**TASK REQUIREMENTS:**
1/ Answer these from the report on robotic aneurysm treatment:
(a) At what event was the science presented?
(b) In which two fields does the report say robotic technology is already used?
(c) At which hospital does the lead researcher work?
2/ Carry the report on robotic aneurysm treatment further, picking up after its final sentence.

**DOCUMENT SEGMENT:**
Using a robot to treat brain aneurysms is feasible and could allow for improved precision when placing stents, coils and other devices.

A surgeon manipulates remote control stent placement for a brain aneurysm. (Copyright Roger Boyle)

This is according to late breaking science presented at the American Stroke Association’s International Stroke Conference 2020. 

Robotic technology is used in surgery and cardiology, but not for brain vascular procedures. In this study, Canadian researchers report the results of the first robotic brain vascular procedures. They used a robotic system specifically adapted for neurovascular procedures. Software and hardware adaptations enable it to accommodate microcatheters, guidewires and the other devices used for endovascular procedures in the brain. These modifications also provide the operator additional precise fine-motor control compared to previous system models. 

“This experience is the first step towards achieving our vision of remote neurovascular procedures,” said lead researcher Vitor Mendes Pereira, M.D., M.Sc., a neurosurgeon and neuroradiologist at the Toronto Western Hospital, and professor of medical imaging and surgery at the University of Toronto in Canada. “The ability to robotically perform intracranial aneurysm treatment is a major step forward in neuro-endovascular intervention.”

**EXCERPTED DATA:**
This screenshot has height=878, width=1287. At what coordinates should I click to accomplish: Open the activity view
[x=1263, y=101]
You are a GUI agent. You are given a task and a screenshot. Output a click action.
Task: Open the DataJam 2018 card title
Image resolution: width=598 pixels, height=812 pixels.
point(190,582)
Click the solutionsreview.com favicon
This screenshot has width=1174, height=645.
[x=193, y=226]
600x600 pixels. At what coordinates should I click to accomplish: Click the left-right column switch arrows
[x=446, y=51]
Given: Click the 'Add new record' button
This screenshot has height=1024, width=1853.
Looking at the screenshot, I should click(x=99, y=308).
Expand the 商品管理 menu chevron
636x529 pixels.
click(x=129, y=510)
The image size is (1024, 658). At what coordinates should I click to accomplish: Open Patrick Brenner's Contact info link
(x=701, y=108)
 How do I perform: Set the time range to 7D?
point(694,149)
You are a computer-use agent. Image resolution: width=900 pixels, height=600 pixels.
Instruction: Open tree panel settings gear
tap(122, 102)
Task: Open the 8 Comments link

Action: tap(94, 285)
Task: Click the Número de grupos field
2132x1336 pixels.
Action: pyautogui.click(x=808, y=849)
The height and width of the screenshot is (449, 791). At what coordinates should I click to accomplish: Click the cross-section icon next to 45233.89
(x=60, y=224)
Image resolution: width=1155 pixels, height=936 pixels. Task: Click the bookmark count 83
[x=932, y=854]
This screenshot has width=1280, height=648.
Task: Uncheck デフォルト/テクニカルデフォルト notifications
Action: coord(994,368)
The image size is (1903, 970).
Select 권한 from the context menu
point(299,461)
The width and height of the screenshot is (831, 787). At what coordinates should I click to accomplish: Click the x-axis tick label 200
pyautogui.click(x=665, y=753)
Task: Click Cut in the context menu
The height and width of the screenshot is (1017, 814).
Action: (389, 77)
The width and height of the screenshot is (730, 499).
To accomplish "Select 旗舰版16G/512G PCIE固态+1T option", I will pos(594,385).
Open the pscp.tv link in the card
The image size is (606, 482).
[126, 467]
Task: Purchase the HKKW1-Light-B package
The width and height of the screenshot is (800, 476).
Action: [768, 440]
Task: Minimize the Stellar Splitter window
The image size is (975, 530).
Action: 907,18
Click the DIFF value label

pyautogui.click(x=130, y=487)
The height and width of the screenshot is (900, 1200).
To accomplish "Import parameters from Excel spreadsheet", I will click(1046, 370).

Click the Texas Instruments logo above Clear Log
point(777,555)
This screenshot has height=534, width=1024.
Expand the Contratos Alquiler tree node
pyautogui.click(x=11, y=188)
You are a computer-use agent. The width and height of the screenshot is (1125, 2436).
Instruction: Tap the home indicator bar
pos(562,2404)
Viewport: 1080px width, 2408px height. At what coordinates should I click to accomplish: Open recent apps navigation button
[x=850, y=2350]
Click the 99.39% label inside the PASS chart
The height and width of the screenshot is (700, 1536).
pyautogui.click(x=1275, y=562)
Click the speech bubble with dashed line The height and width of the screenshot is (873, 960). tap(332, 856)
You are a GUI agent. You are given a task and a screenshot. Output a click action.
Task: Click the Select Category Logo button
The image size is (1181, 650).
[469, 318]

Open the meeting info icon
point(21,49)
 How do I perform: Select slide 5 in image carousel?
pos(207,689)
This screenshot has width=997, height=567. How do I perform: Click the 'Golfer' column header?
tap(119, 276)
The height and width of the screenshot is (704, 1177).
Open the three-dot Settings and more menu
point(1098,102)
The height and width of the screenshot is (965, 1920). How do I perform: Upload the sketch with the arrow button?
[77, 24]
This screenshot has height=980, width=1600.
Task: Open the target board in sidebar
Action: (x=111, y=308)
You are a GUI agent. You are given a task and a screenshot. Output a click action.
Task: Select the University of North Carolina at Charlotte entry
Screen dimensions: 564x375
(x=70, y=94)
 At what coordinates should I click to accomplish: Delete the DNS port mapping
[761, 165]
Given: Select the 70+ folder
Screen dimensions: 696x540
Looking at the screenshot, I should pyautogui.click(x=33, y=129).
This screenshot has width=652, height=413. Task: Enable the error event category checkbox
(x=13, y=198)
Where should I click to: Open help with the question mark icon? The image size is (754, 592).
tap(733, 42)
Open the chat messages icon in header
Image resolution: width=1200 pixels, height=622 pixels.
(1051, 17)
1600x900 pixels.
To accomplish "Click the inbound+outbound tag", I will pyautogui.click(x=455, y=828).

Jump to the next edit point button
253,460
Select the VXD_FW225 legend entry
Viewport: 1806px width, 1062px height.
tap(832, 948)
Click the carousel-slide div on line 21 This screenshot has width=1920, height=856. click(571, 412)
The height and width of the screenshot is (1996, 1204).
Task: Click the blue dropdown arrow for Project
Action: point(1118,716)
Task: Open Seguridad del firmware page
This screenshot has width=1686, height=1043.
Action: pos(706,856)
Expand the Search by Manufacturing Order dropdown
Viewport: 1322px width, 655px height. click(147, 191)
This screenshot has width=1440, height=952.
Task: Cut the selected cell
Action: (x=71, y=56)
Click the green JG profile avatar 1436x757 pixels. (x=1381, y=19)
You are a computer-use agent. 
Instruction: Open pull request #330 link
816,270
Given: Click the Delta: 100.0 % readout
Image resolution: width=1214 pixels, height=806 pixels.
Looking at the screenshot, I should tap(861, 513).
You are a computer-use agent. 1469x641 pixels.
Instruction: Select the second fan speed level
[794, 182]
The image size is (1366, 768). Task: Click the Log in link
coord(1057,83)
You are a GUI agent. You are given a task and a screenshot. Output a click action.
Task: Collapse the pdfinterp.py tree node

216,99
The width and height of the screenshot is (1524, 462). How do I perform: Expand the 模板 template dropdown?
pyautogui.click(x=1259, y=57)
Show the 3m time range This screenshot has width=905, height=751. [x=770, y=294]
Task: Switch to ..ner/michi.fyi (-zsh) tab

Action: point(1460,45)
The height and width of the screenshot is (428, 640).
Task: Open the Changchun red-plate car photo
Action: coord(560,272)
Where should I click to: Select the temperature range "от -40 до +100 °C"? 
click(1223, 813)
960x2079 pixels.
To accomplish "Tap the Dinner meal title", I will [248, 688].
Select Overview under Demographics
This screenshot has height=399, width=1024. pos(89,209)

**ANSWERS FOR THE TASKS:**
1/
(a) The American Stroke Association’s International Stroke Conference 2020
(b) Surgery and cardiology
(c) Toronto Western Hospital

2/
Dr. Vitor Mendes Pereira views images from remote control stent placement for a brain aneurysm. (Copyright Roger Boyle)

In the first case, a 64-year-old female patient presented with an unruptured aneurysm at the base of her skull. The surgical team successfully used the robot to place a stent and then, using the same microcatheter, entered the aneurysm sac and secured the aneurysm by placing various coils. All intracranial steps were performed with the robotic arm. Since this first case, the team has successfully performed five additional aneurysm treatments using the robot, which included deploying various devices such as flow-diverting stents.

“The expectation is that future robotic systems will be able to be controlled remotely. For example, I could be at my hospital and deliver therapy to a patient hundreds or even thousands of kilometres away,” Mendes Pereira said. “The ability to deliver rapid care through remote robotics for time-critical procedures such as stroke could have a huge impact on improving patient outcomes and allow us to deliver cutting-edge care to patients everywhere, regardless of geography.”

“Our experience, and that of future operators of this technology, will help develop the workflows and processes necessary to implement successful robotic programs, which will ultimately help establish remote care networks in the future,” Mendes Pereira said.